Omit all pictures and transcribe only the lines in the entries below that run from the line with "You are a GUI" through the line with "You are a computer-use agent. Image".

^^^^

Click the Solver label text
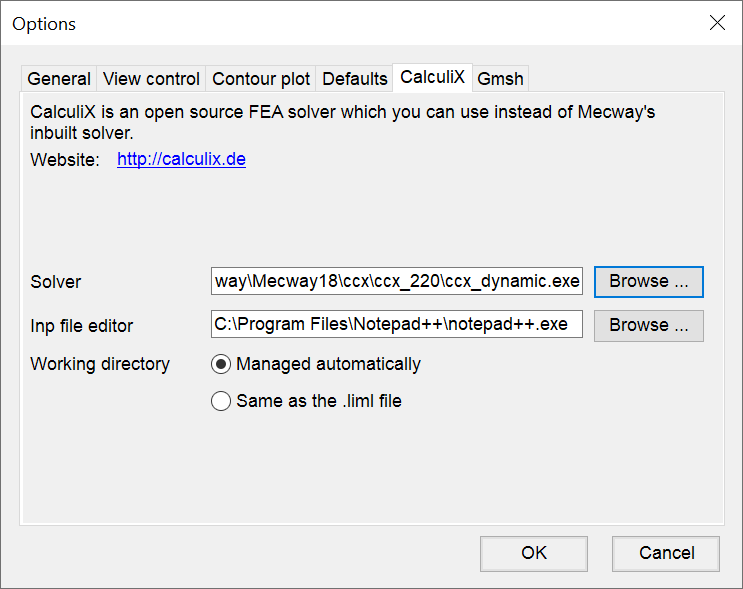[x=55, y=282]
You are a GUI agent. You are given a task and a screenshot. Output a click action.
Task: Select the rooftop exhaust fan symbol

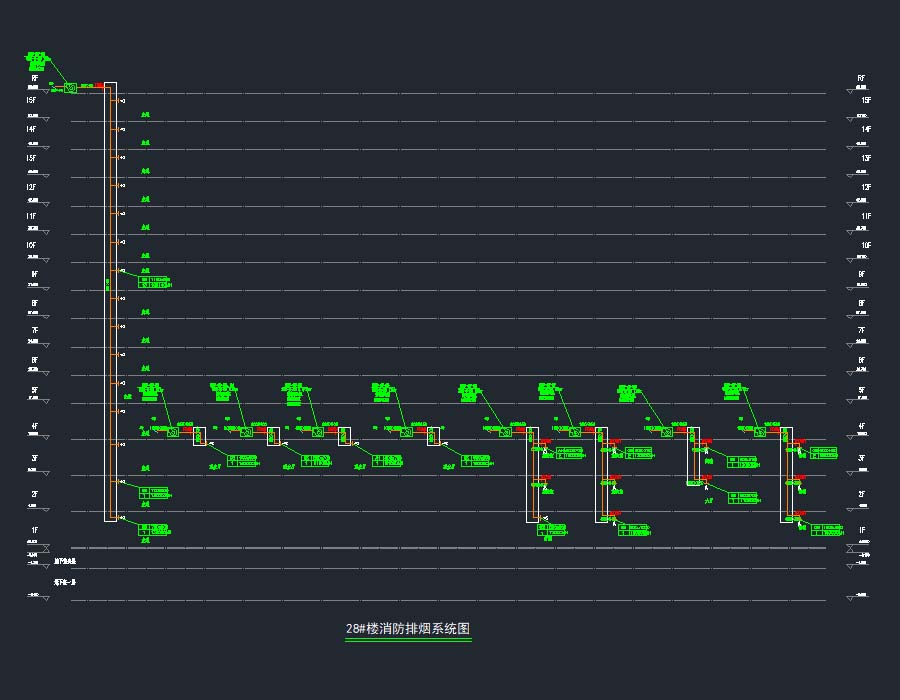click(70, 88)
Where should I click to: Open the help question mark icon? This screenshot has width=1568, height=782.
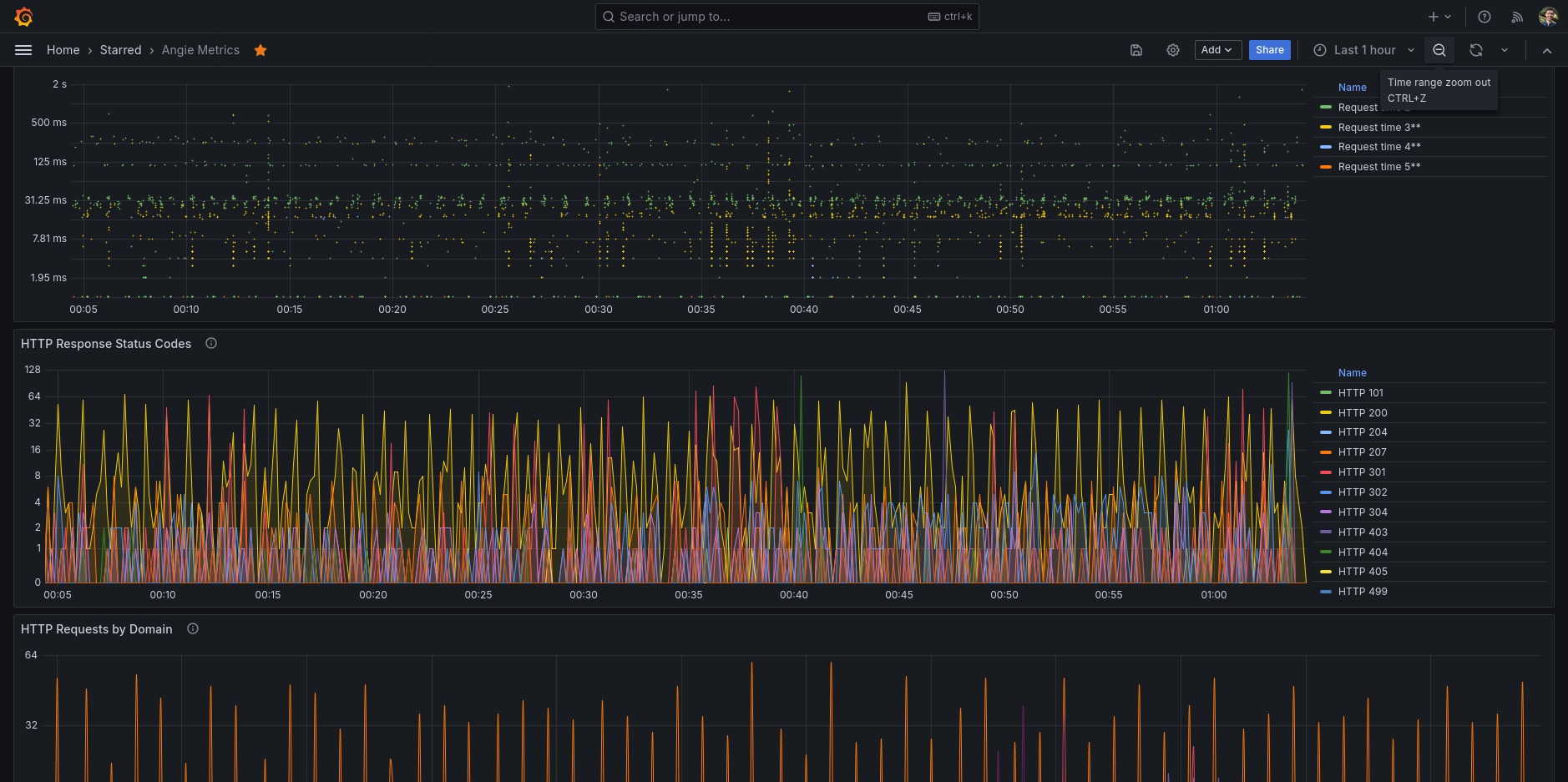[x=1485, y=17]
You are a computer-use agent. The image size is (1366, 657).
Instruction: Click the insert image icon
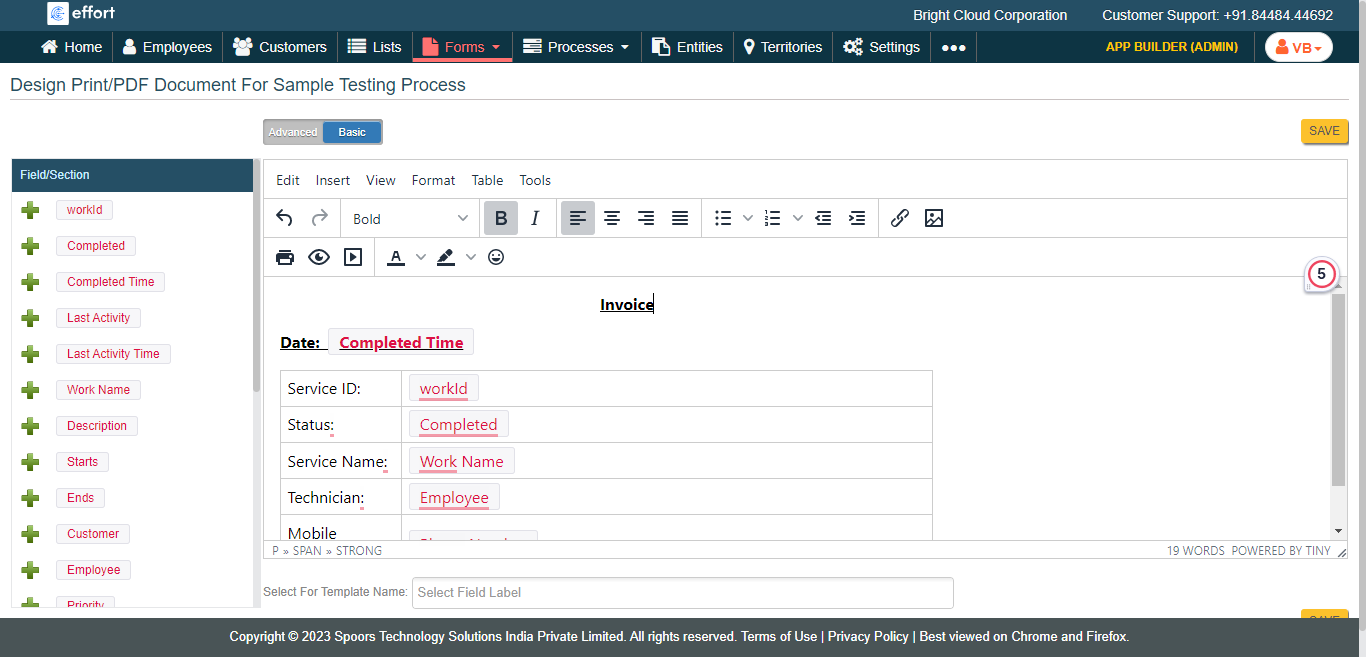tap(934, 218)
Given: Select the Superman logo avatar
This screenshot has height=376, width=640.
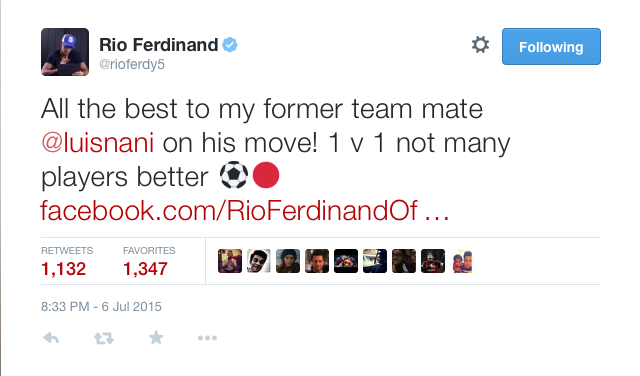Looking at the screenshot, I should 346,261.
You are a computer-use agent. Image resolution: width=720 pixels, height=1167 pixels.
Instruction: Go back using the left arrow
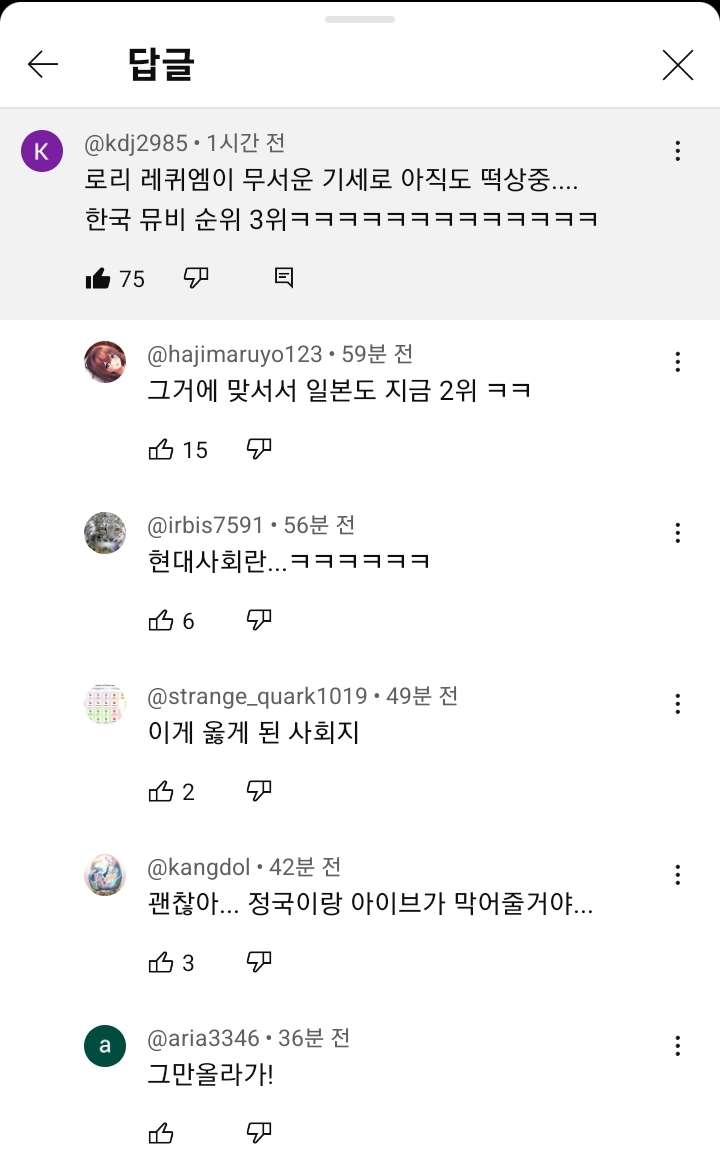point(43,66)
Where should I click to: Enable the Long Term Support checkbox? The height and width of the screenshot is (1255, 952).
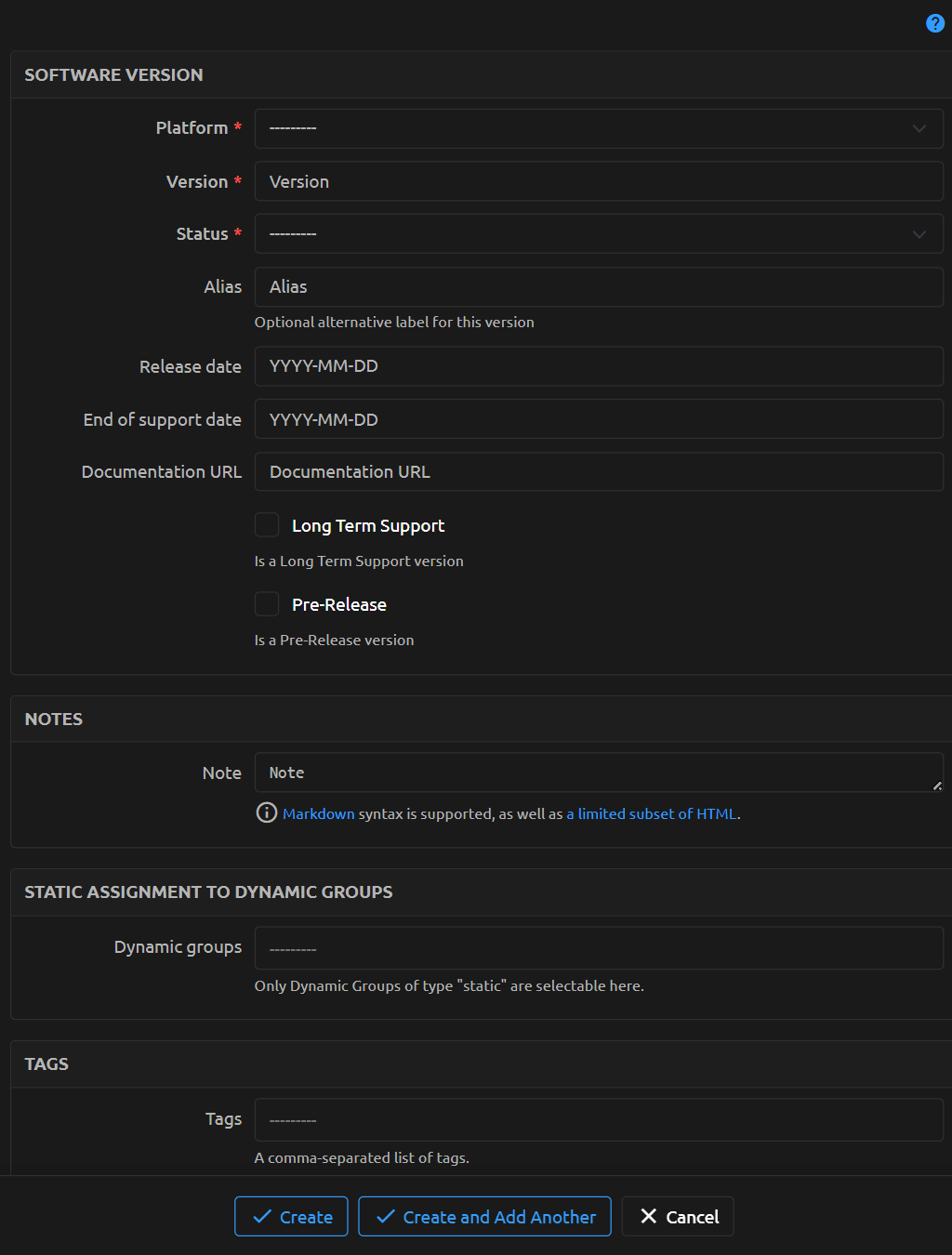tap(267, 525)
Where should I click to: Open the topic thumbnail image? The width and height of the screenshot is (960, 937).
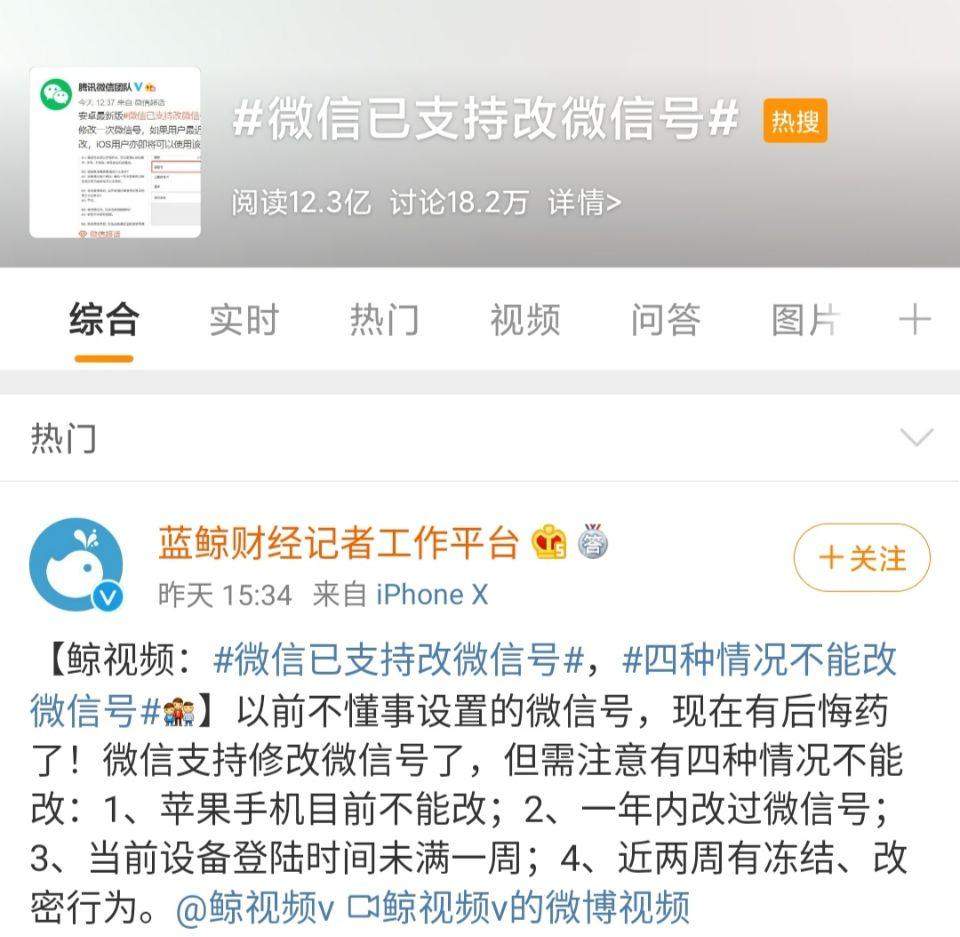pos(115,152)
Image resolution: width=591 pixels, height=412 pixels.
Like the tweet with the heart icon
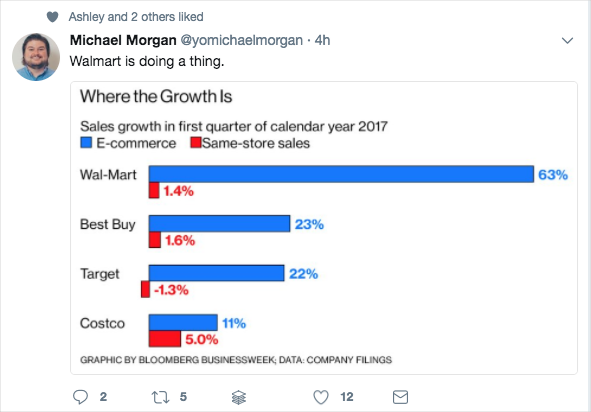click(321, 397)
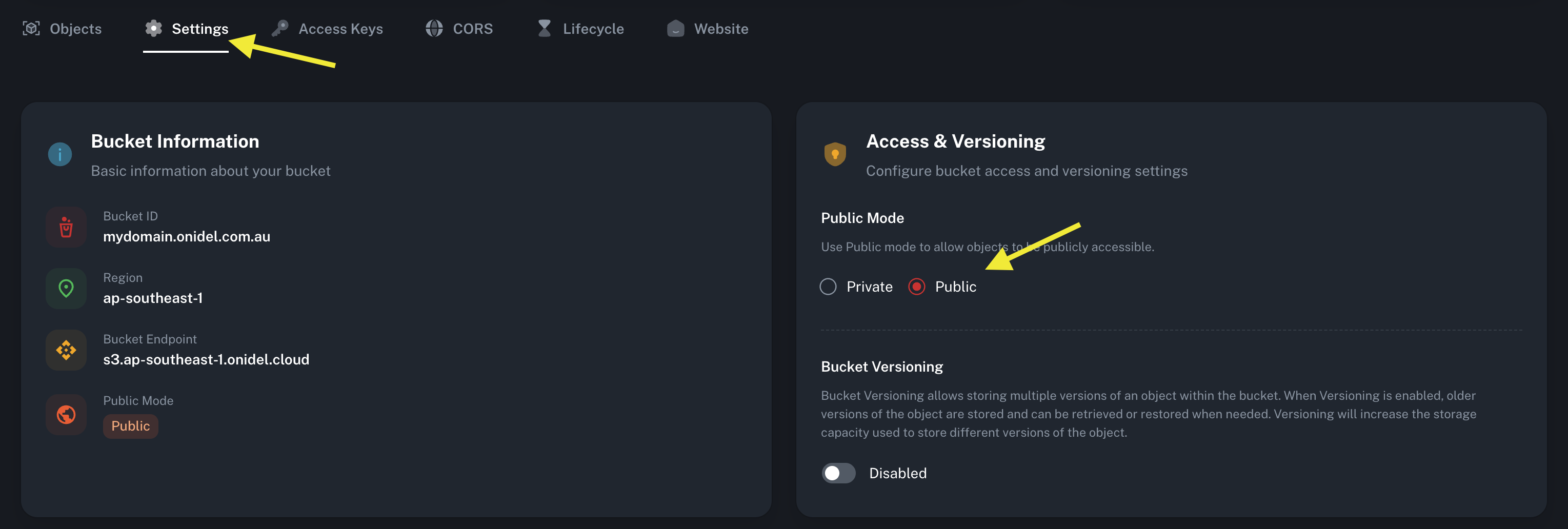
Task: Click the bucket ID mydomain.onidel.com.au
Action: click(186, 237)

^^^^

- _Response_
You are a GUI agent. You are given a task and a screenshot. Output a click action.
Task: Select the rooftop exhaust fan symbol

click(70, 88)
Where should I click to: Open the help question mark icon? This screenshot has width=1568, height=782.
[x=1485, y=17]
You are a computer-use agent. The image size is (1366, 657).
Instruction: Click the insert image icon
tap(934, 218)
Given: Select the Superman logo avatar
This screenshot has height=376, width=640.
Looking at the screenshot, I should 346,261.
You are a computer-use agent. Image resolution: width=720 pixels, height=1167 pixels.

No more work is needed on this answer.